◆ **Texto fornecido**
....
É tema candente, suscitando amplo debate entre os juristas, aquele acerca da (in) existência de um dever das instituições de ensino de renegociar o contrato em razão da pandemia do Covid-19. Neste assunto, chama a atenção, no Judiciário, a multiplicação de ações que visam a redução de mensalidades previstas como contraprestação aos serviços educacionais. Isso leva à indagação deste breve artigo: há um dever das escolas de reajustar as parcelas em razão da pandemia do Covid-19? Quais seriam os requisitos para a procedência do pedido inicial?

A questão já tem gerado decisões díspares, mesmo no âmbito de um único tribunal[1].

Cumpre, assim, oferecer uma posição.

De início, é de se apontar que a tão só prestação à distância de aulas previstas para a forma presencial não pode significar, neste cenário atípico em que se vive, que o contrato esteja sendo descumprido. Deve-se levar em conta, aqui, a teoria da imprevisão, ante o fato de que as instituições de ensino foram forçadas à essa modificação em razão da pandemia – não se tratando, portanto, de uma escolha sua –, inclusive mediante autorização do MEC neste sentido.

Também não se pode presumir que os gastos das instituições de ensino diminuíram significativamente, o que, caso não refutado, deveria levar ao reajuste contratual. Isso porque, ao contrário do que seria intuitivo imaginar, seus dispêndios com a suspensão das aulas presenciais podem não ter decrescido, já que muitos dos estabelecimentos educacionais fizeram robustos investimentos para bem ministrar o conteúdo na forma remota. Além disso, como é consabido, suas maiores despesas consistem na folha de pagamento dos professores, o que não se modificou – tampouco substancialmente a ponto de caracterizar uma desproporção contratual – ante a mudança na forma de veiculação das aulas. Não se olvide, ainda, que grande parte das escolas enfrentam, neste momento, considerável inadimplência e evasão escolar.

Do outro lado da equação, igualmente não se pode concluir que a pandemia afetou financeiramente todos os estudantes. Há aqueles que mantiveram sua renda ou mesmo passaram a ganhar mais durante este período, enquanto outros tiveram diminuição ou perderam o emprego.
....
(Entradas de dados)

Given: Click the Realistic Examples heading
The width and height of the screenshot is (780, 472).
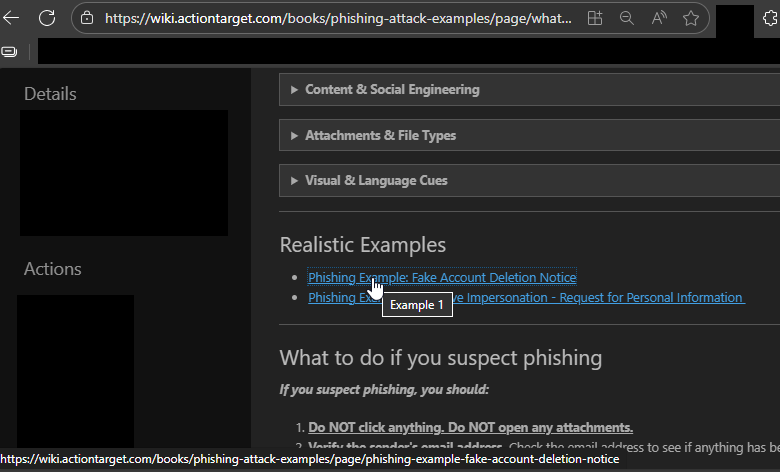Looking at the screenshot, I should pyautogui.click(x=362, y=245).
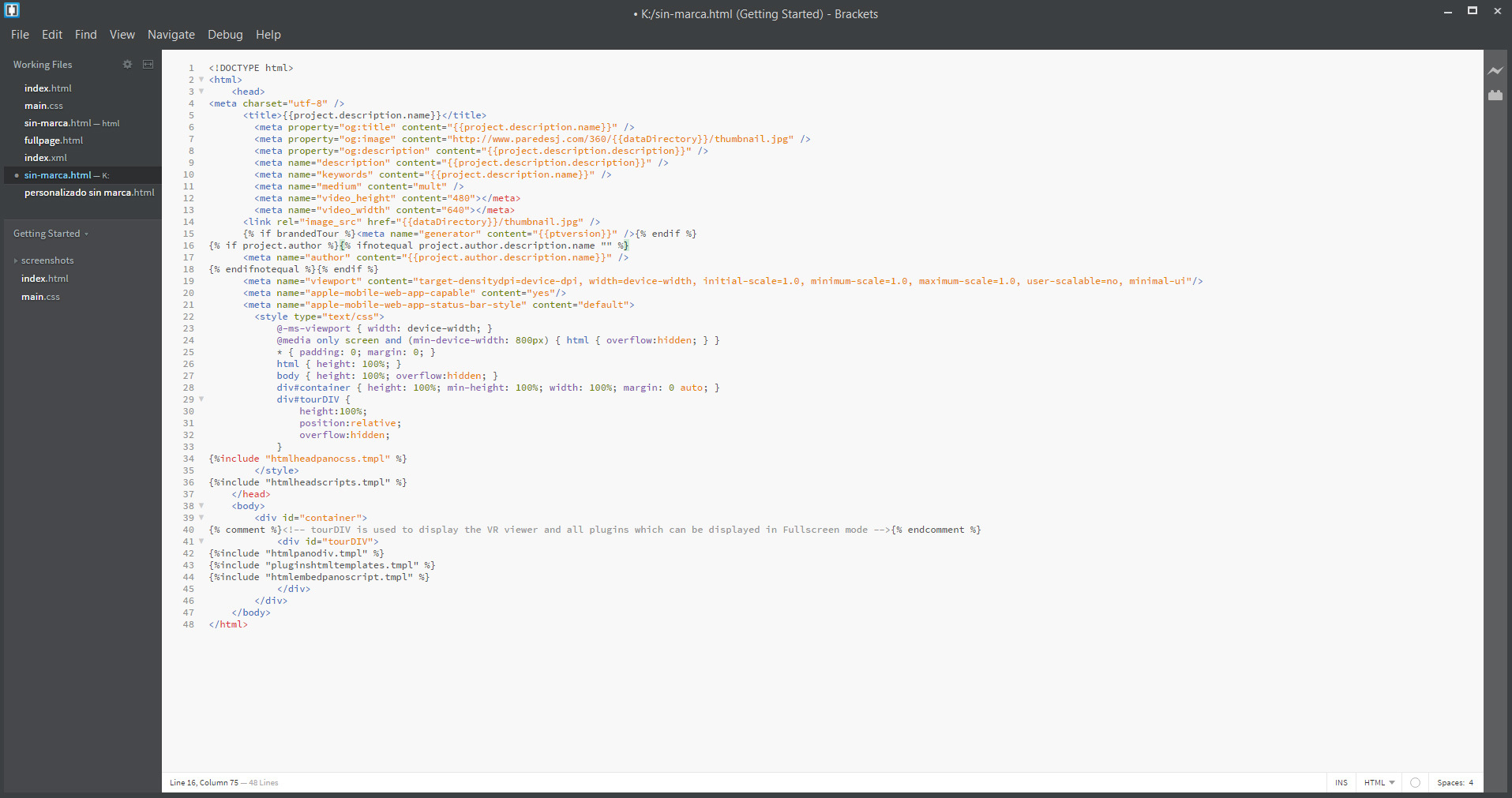Select main.css in the project tree
Image resolution: width=1512 pixels, height=798 pixels.
40,297
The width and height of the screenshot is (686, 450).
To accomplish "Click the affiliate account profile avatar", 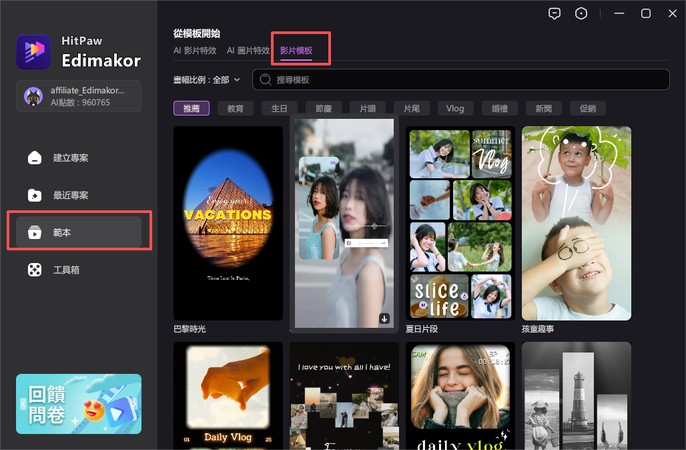I will [34, 96].
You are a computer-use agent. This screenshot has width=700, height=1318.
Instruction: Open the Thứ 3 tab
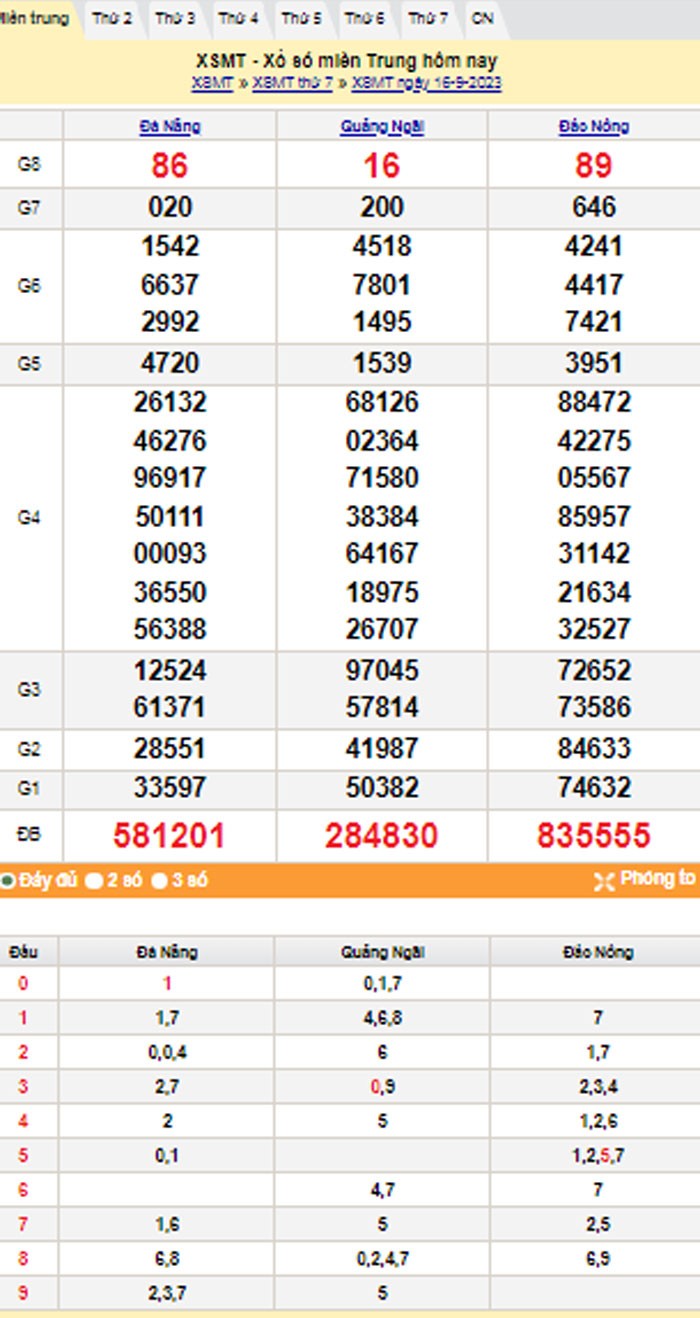(x=176, y=18)
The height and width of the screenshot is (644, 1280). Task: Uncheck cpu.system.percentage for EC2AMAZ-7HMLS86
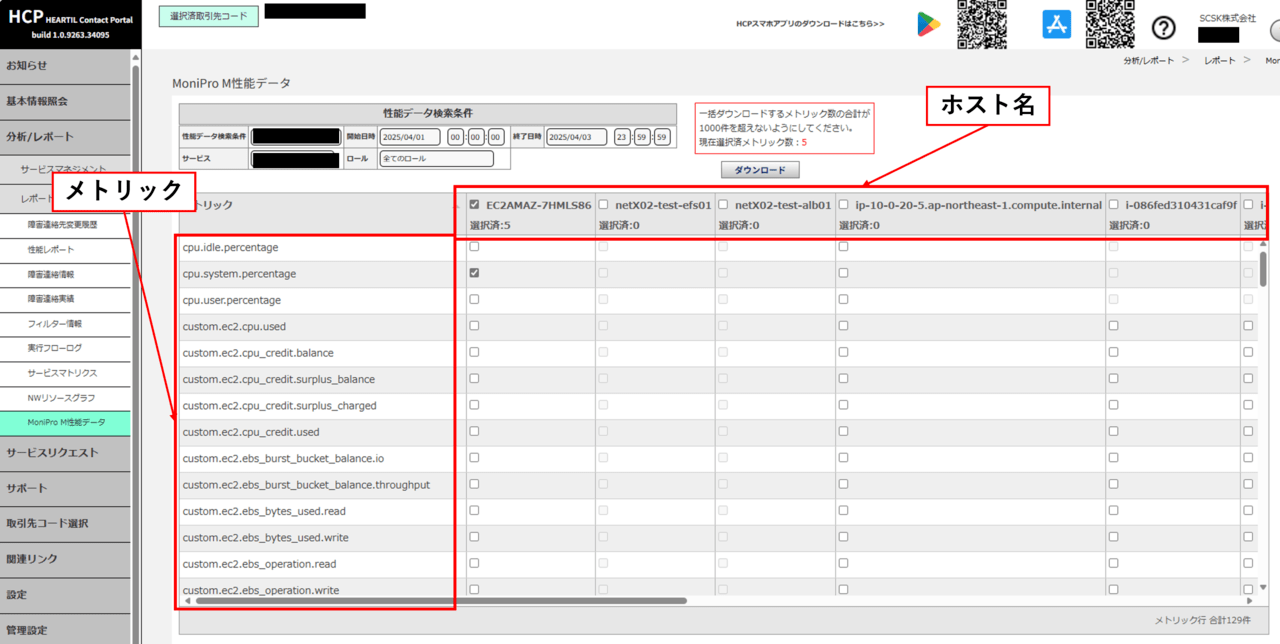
....
◆ **O problema**
Imprima, sem alterações, o trecho do texto sobre a redução de mensalidades escolares na pandemia que vai de "Cumpre, assim, oferecer" até "MEC neste sentido.".

◆ **Resultado do exercício**
Cumpre, assim, oferecer uma posição.

De início, é de se apontar que a tão só prestação à distância de aulas previstas para a forma presencial não pode significar, neste cenário atípico em que se vive, que o contrato esteja sendo descumprido. Deve-se levar em conta, aqui, a teoria da imprevisão, ante o fato de que as instituições de ensino foram forçadas à essa modificação em razão da pandemia – não se tratando, portanto, de uma escolha sua –, inclusive mediante autorização do MEC neste sentido.